In this following context, what does the words ''but rather'' mean? Does it mean ''on the contrary''? or ''instead''? How should I understand this sentence in simple way?

Please, explain this to me. Thanks to All.


For this reason it would be better, concerning this problem, not to assume the bloodless attitude of modern sham-civilization, but rather adopt a reverential attitude in trying to solve this problem and grasp it in its profundity


Source: https://books.google.com/books/about/Collected_Wheel_Publications_Volume_XXVI.html?id=Dgc4BgAAQBAJ#v=onepage&q=Judaism.%20For%20this%20reason%20it%20would%20be%20better%2C%20concerning%20this%20problem%2C%20not%20to%20assume%20the%20bloodless%20attitude%20of%20modern%20sham-civilization%2C%20but%20rather%20adopt%20a%20reverential%20attitude%20in%20trying%20to%20solve%20this%20problem%20and%20grasp%20it%20in%20its%20profundity.&f=false

  • From Longman Dictionary of Contemporary English not ... but rather ... - used to say that one thing is not true but a different thing is true.

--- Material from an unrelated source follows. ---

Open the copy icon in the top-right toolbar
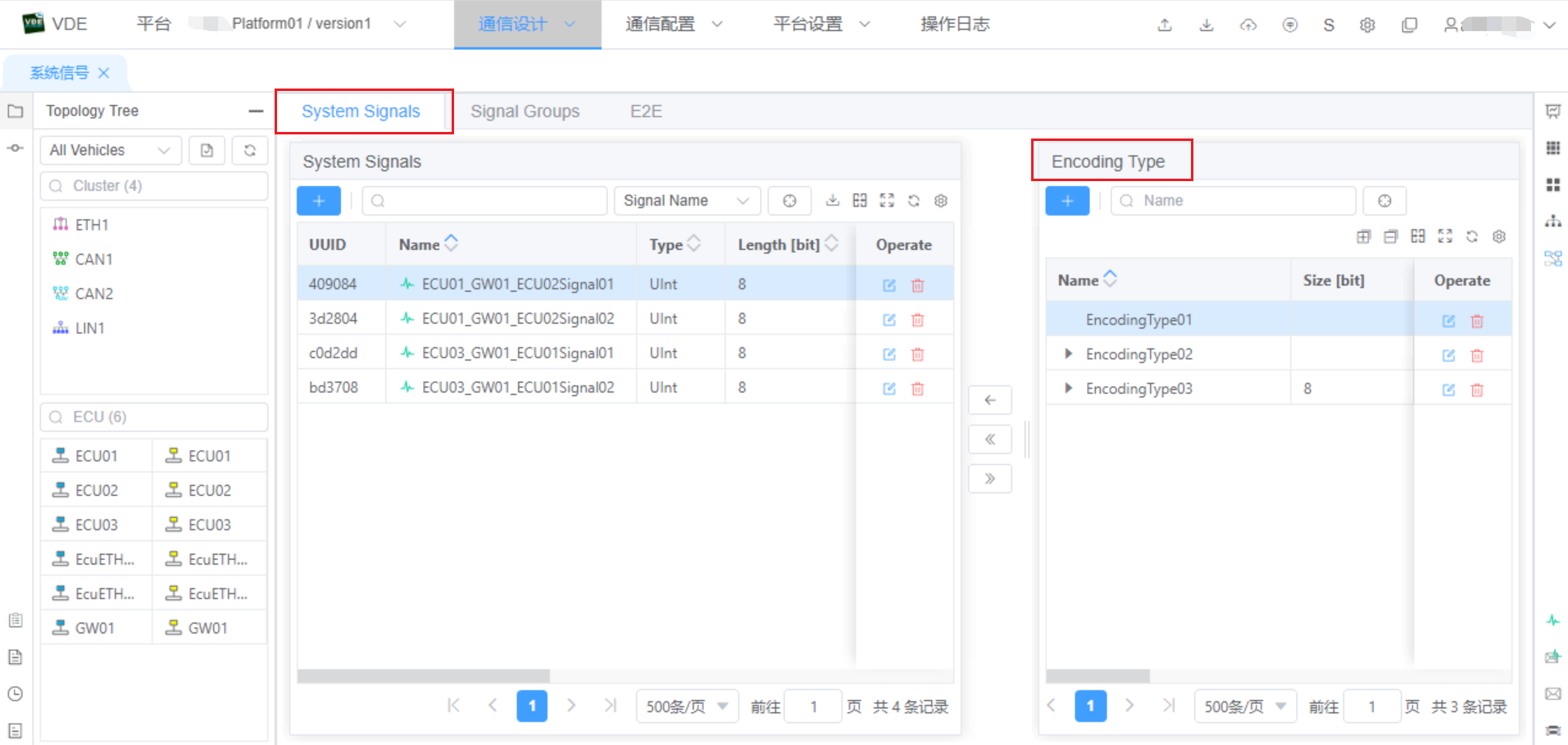Image resolution: width=1568 pixels, height=745 pixels. pyautogui.click(x=1409, y=25)
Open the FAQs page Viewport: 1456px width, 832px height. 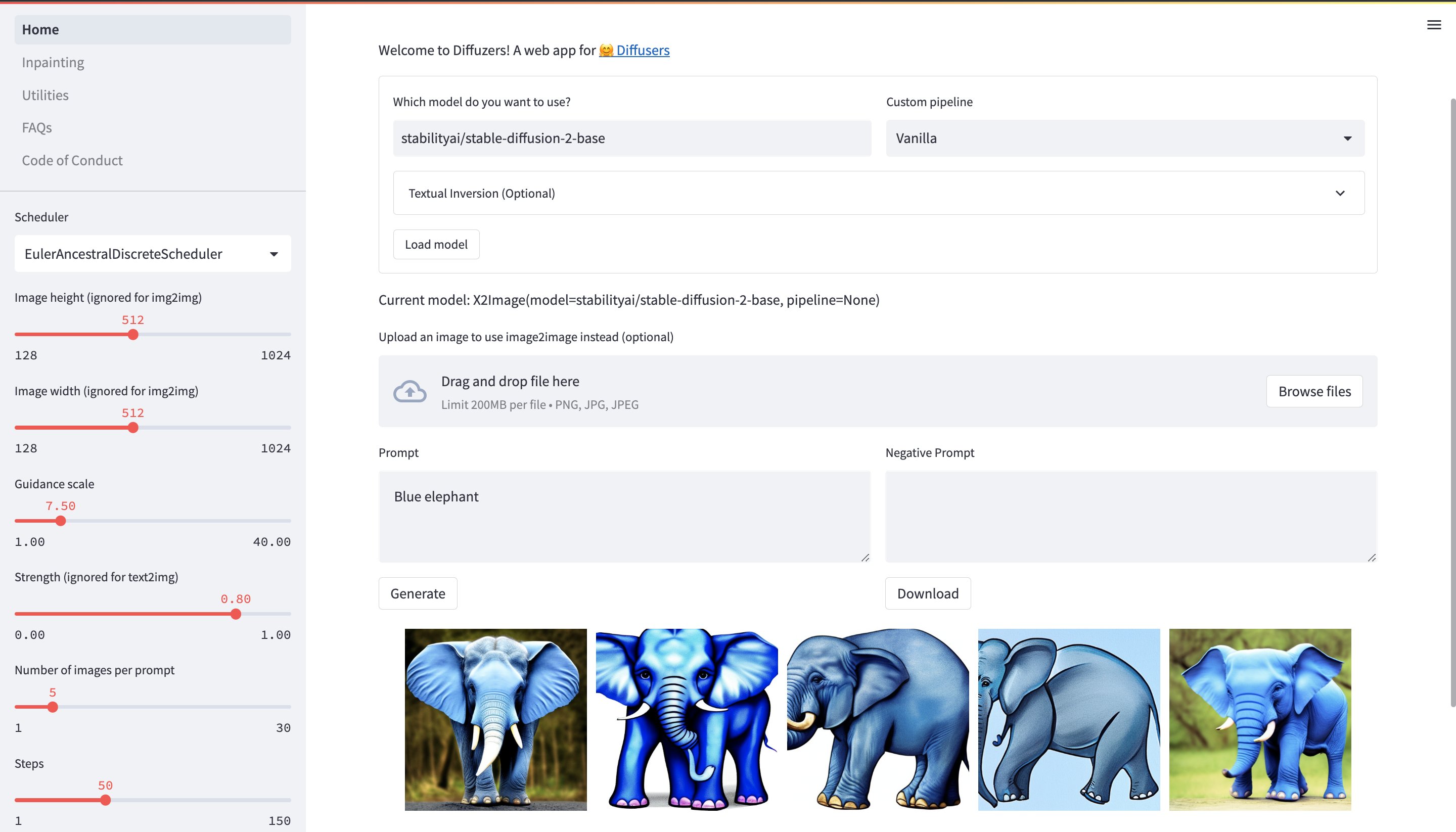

Their usage example: The problem is not their lack of funding, but rather their lack of planning. Commented Jan 10, 2023 at 13:33
  • So here what meaning does the word 'rather'? Does it really need here? Isn't it enough only the word ''but''?Thanks @Fumble Finger.
    – Sakya Kim
    Commented Jan 10, 2023 at 15:13
  • I may be mistaken, but offhand I think it would always be "syntactically valid" to replace all such instances of but rather by just but. That doesn't imply either choice is better or worse than the other (either in general, or in any given context). Also note that James' answer suggests replacing but rather by instead (irrelevantly starting a new sentence and putting the adverbial element after the relevant clause, rather than before it). Commented Jan 10, 2023 at 15:22

1 Answer 1


Rougly "instead". It is used to give advice:

Better not to do X, but rather do Y


You should not do X. You should do Y instead.